I am trying to write a python script that download an image from a webpage.on the webpage (I am using NASA's picture of the day page), a new picture is posted everyday, with different file names.

so my solutions was to parse the html using HTMLParser, looking for "jpg", and write the path and file name of the image to an attribute (named as "output", see code below) of the HTML parser object.

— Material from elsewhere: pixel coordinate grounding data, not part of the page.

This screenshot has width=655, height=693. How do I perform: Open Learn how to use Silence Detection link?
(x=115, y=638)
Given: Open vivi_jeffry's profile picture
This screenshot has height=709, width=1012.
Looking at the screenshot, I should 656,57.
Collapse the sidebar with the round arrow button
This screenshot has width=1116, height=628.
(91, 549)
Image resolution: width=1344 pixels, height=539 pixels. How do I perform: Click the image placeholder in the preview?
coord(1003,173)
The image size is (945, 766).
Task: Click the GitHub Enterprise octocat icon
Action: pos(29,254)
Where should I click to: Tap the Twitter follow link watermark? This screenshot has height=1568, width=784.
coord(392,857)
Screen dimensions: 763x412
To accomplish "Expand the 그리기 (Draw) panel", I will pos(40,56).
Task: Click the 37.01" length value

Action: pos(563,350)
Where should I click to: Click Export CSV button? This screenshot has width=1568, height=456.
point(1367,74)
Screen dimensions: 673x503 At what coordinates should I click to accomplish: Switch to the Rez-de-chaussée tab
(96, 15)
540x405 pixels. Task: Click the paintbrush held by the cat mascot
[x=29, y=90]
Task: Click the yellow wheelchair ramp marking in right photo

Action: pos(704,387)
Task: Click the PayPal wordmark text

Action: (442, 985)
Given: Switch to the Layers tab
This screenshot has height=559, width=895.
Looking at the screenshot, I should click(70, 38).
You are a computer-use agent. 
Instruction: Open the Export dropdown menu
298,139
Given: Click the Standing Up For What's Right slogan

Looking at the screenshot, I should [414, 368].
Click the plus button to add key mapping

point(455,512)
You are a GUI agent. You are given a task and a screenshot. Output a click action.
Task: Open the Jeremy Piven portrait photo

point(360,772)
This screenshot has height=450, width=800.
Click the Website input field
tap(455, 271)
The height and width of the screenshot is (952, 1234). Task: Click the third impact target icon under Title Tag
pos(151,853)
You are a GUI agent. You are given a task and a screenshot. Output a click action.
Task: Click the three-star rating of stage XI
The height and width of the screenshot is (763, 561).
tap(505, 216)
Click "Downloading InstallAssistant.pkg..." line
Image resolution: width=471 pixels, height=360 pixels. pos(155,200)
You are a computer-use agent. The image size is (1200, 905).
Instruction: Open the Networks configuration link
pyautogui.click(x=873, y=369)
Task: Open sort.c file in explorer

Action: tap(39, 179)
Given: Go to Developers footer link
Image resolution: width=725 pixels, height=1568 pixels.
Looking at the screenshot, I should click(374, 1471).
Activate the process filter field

I am new to python and OOP (this is my first real python script ever), so I am not sure if this is how it is generally done. any advice and pointer is welcome.

here is my code:

# Grab image url
response = urllib2.urlopen('http://apod.nasa.gov/apod/astropix.html')
html = response.read() 

class MyHTMLParser(HTMLParser):
def handle_starttag(self, tag, attrs):
    # Only parse the 'anchor' tag.
    if tag == "a":
       # Check the list of defined attributes.
       for name, value in attrs:
           # If href is defined, print it.
           if name == "href":
               if value[len(value)-3:len(value)]=="jpg":
                   #print value
                   self.output=value #return the path+file name of the image

parser = MyHTMLParser()
parser.feed(html)
imgurl='http://apod.nasa.gov/apod/'+parser.output

jfs · Accepted Answer

To check whether a string ends with "jpg" you could use .endswith() instead of len() and slicing:

if name == "href" and value.endswith("jpg"):
   self.output = value

If the search inside web page is more complex, you could use lxml.html or BeautifulSoup instead of HTMLParser e.g.:

from lxml import html

# download & parse web page
doc = html.parse('http://apod.nasa.gov/apod/astropix.html').getroot()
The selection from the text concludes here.